Они еще писали и произносили речи, а мы видели лазареты и умирающих; они называли служение государству самым главным, а мы уже знали, что смертельный страх сильнее. Однако страх не сделал нас ни бунтарями, ни дезертирами, ни трусами – они-то с легкостью сыпали этими выражениями, – мы любили родину, как и они, и всегда храбро шли в атаку; но теперь мы прозрели, вмиг научились видеть. И увидели, что от их мира не осталось ничего. Внезапно мы оказались в страшном одиночестве – и должны были справляться с ним в одиночку.
Перед тем как отправиться к Кеммериху, мы собираем его вещи, в дороге они ему пригодятся.

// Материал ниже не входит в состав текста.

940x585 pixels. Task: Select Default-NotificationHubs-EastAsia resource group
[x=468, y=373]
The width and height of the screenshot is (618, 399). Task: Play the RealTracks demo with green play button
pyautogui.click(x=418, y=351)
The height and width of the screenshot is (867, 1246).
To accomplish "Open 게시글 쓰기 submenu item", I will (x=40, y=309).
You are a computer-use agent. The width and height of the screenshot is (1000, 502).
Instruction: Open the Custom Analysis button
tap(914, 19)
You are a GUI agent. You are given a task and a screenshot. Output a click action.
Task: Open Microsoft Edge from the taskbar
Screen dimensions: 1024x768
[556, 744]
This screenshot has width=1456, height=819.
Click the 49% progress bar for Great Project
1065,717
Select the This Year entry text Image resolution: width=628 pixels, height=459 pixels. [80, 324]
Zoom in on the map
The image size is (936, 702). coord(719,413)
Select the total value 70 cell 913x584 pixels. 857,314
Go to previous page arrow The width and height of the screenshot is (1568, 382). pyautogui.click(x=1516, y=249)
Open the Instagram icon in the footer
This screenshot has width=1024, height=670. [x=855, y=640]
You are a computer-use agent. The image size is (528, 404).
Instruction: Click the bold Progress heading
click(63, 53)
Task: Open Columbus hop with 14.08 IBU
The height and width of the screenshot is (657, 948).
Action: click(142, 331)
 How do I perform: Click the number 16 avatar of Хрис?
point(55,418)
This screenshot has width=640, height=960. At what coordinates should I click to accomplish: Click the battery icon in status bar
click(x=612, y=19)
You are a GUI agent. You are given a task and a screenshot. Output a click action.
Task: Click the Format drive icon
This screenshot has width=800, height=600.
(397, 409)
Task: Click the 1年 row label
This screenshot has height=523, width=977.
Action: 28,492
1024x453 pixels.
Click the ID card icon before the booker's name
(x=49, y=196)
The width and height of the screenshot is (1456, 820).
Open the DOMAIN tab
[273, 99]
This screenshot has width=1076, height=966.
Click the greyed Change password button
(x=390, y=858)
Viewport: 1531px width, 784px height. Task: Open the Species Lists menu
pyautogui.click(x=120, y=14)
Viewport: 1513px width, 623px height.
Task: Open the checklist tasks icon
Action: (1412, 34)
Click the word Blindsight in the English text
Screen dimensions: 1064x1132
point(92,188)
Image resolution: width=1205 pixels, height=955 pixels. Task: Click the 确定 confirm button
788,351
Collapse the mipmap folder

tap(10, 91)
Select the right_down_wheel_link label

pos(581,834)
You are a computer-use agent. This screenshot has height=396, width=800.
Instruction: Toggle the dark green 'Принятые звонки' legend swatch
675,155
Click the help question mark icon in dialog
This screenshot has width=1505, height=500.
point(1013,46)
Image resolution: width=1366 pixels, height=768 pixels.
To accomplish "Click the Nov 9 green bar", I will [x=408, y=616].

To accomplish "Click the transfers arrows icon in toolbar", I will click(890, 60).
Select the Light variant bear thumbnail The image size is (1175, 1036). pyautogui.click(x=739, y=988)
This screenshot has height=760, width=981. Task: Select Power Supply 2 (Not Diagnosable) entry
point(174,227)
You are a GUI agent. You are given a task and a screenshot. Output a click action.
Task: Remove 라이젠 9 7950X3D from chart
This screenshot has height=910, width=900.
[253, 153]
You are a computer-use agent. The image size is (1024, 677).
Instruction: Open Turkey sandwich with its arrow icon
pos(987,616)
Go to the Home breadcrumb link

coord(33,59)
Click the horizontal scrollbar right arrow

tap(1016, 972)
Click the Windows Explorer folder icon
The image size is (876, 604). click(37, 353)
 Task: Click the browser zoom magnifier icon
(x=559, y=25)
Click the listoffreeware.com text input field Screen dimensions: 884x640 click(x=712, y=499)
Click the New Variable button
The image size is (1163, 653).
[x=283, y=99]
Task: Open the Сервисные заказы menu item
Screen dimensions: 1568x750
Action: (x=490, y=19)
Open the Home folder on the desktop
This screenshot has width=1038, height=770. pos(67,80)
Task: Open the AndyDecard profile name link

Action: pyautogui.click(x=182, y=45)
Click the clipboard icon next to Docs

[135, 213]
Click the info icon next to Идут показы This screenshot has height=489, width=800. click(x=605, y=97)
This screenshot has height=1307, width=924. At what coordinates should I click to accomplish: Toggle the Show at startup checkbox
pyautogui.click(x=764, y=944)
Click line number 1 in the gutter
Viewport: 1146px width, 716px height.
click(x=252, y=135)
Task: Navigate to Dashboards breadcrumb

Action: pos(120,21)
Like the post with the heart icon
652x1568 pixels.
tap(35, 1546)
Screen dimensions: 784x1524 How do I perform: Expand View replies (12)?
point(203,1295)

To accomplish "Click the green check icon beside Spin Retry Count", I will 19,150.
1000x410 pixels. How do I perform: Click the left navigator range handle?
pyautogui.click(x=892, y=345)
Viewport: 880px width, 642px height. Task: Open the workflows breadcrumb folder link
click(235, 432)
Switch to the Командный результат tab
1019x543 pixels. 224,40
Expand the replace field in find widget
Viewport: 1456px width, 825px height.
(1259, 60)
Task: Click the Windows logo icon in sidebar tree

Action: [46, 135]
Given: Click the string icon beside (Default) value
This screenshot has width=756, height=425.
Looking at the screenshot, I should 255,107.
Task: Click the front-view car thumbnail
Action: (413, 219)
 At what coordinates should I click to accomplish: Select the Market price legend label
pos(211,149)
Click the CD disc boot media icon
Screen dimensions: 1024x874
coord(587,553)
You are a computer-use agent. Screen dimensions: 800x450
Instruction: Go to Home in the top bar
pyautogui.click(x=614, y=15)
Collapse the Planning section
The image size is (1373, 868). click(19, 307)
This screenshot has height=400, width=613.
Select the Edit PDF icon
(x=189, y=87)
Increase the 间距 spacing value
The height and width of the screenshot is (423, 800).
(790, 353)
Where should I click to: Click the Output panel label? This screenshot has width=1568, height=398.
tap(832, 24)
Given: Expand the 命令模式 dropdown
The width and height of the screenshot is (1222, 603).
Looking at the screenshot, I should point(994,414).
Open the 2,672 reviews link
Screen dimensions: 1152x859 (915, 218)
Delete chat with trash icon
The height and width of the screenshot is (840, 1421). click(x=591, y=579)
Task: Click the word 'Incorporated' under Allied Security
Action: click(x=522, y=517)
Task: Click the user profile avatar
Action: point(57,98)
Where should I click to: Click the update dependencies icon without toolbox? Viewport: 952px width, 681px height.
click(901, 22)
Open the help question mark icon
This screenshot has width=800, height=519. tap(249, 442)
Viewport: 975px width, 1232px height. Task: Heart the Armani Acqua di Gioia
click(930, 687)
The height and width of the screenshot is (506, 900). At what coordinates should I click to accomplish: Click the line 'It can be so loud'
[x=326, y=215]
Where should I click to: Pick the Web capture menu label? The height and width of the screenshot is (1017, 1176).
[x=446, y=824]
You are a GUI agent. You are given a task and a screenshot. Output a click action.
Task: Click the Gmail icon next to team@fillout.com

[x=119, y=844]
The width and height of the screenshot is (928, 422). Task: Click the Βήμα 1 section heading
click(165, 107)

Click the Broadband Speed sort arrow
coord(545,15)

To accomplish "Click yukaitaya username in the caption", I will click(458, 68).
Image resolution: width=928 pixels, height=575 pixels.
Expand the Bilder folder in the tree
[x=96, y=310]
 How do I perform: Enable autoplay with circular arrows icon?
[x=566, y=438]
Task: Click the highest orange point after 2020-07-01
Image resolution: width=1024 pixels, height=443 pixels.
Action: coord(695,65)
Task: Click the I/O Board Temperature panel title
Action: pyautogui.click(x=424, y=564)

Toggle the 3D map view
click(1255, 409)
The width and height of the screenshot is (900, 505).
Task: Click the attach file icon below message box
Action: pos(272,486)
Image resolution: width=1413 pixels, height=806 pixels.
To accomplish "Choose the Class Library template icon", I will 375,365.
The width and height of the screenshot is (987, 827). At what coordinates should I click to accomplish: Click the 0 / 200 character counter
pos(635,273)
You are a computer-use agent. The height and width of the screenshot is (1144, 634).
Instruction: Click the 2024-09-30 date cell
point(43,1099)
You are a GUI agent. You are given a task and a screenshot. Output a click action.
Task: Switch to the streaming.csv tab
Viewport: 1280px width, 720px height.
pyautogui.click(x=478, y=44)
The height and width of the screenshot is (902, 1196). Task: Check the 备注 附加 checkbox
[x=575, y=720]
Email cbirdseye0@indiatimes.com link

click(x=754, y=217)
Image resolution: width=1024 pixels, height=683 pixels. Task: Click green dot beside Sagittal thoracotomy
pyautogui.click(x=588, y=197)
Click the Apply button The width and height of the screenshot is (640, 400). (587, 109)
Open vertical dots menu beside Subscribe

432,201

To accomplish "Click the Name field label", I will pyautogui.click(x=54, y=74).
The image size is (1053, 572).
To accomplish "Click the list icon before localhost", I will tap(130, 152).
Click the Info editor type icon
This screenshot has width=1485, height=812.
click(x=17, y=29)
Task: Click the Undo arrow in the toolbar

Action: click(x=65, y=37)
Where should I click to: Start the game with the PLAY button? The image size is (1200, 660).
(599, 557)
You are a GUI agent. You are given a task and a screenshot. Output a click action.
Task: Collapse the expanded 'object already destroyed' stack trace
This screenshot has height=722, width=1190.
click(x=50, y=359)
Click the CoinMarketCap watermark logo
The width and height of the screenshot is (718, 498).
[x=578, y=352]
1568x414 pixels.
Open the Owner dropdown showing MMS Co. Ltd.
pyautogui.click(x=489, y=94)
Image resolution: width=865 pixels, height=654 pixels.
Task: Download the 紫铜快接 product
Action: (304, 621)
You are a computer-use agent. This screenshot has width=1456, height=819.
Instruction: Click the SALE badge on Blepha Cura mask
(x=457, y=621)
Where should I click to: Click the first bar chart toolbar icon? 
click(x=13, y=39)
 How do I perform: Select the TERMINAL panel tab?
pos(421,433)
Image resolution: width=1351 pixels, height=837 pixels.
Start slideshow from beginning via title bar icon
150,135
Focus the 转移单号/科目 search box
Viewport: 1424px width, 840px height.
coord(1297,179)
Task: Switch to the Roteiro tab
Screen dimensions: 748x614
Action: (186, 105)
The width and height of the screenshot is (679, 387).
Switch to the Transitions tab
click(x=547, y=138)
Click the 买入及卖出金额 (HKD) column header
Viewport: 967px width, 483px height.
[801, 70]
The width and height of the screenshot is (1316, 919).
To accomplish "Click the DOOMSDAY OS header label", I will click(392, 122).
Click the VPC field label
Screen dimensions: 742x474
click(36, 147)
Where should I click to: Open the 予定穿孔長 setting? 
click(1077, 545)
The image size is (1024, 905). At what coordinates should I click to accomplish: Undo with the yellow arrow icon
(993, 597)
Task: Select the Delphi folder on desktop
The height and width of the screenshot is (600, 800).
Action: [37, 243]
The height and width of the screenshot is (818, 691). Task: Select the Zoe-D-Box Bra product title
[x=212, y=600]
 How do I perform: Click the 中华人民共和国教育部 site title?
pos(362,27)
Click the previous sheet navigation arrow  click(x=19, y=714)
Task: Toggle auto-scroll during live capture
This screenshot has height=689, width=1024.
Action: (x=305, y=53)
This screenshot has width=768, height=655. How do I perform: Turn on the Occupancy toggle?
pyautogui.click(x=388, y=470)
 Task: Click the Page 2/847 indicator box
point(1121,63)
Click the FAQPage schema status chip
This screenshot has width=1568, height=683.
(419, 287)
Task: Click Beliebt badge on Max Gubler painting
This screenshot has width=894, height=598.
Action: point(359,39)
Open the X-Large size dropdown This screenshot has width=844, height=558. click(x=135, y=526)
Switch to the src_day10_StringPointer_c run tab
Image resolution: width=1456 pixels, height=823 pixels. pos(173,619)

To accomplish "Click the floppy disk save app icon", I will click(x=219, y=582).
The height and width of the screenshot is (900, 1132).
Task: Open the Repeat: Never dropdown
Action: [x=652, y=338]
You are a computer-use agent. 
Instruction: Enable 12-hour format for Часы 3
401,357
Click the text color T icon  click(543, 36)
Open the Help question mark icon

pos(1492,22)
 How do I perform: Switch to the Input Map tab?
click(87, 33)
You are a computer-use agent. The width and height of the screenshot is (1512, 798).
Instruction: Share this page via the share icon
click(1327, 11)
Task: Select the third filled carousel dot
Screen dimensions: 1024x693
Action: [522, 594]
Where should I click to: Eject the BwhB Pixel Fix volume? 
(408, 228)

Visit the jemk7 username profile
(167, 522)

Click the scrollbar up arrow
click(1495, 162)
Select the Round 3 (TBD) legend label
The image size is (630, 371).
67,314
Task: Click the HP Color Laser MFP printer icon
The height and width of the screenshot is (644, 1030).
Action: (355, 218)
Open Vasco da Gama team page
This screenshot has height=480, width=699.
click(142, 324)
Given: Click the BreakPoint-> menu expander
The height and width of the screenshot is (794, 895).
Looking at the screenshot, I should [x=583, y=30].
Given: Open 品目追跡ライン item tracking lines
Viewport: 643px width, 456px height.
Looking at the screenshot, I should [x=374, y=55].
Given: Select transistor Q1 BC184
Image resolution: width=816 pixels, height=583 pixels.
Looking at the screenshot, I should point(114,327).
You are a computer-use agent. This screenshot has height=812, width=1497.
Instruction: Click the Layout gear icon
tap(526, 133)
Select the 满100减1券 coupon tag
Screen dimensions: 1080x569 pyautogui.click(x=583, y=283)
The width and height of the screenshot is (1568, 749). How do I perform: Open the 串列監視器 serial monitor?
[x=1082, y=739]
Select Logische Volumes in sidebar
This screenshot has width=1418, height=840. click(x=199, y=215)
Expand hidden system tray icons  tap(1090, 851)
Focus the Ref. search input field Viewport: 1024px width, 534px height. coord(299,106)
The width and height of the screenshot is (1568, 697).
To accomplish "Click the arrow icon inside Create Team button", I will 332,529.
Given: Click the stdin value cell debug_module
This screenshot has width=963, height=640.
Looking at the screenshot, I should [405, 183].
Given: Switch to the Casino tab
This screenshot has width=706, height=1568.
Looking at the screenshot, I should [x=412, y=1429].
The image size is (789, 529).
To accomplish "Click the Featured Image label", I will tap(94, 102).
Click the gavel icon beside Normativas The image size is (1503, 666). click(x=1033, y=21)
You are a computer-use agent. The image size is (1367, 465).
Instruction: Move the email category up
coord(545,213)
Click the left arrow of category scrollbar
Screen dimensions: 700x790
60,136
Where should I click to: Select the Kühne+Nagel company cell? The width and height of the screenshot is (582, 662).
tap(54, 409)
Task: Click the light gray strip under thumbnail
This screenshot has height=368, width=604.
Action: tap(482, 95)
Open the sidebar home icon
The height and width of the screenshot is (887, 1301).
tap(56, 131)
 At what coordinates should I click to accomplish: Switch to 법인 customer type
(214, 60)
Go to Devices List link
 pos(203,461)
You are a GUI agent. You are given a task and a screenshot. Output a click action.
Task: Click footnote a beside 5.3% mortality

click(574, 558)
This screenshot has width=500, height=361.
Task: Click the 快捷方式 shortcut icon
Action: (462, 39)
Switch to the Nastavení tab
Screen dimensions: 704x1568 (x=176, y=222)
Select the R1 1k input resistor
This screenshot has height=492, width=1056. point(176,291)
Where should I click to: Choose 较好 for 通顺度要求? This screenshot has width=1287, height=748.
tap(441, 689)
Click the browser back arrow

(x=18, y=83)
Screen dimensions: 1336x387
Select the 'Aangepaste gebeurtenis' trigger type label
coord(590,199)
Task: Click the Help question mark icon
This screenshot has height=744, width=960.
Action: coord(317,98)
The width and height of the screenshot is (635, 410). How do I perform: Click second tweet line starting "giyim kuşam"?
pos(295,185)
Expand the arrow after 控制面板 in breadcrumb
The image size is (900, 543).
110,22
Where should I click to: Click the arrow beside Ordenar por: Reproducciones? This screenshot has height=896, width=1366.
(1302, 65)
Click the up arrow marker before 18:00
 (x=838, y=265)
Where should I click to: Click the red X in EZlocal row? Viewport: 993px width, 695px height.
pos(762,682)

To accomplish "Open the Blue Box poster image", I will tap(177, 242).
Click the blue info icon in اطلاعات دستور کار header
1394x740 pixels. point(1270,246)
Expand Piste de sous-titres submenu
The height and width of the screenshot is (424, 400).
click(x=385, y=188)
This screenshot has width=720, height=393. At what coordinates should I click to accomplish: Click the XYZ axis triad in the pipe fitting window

В полевом лазарете царит суматоха; как всегда, пахнет карболкой и потом. В казармах ко многому привыкаешь, но здесь все равно любого в два счета замутит. Мы выспрашиваем, как найти Кеммериха; он лежит в зале, и при виде нас на его лице слабо проступает выражение радости и беспомощного волнения. Пока он был без памяти, у него украли часы.
Мюллер качает головой:
– Я же говорил, незачем брать с собой такие хорошие часы.
Мюллер несколько неотесан и категоричен. Иначе бы промолчал, ведь каждому видно, что из этого зала Кеммерих уже не выйдет. Отыщутся ли его часы, значения не имеет, разве что можно будет отослать их домой.
– Как дела, Франц? – спрашивает Кропп.
Кеммерих опускает голову.
– Да ничего… только вот нога чертовски болит.
Мы смотрим на одеяло. Его нога накрыта проволочной корзиной, одеяло лежит на ней горой. Я пинаю Мюллера по щиколотке, ведь с него станется сказать Кеммериху то, что мы успели узнать в коридоре от санитаров: у Кеммериха больше нет ноги. Ее ампутировали.
Выглядит он ужасно, желтый, землисто-бледный, в лице уже проступили чужие черты, прекрасно нам знакомые, потому что мы видели их сотни раз. Собственно, это не черты, скорее знаки. Под кожей более не пульсирует жизнь, ее вытеснило на грань тела, изнутри пробивается смерть, глаза уже в ее власти. Вот лежит наш товарищ Кеммерих, который совсем недавно жарил с нами конину и сидел в секрете, он пока тот же и все-таки не тот, его образ расплылся, потерял четкость, как фотопластинка, на которую сняли два кадра. Даже голос его звучит словно пепел.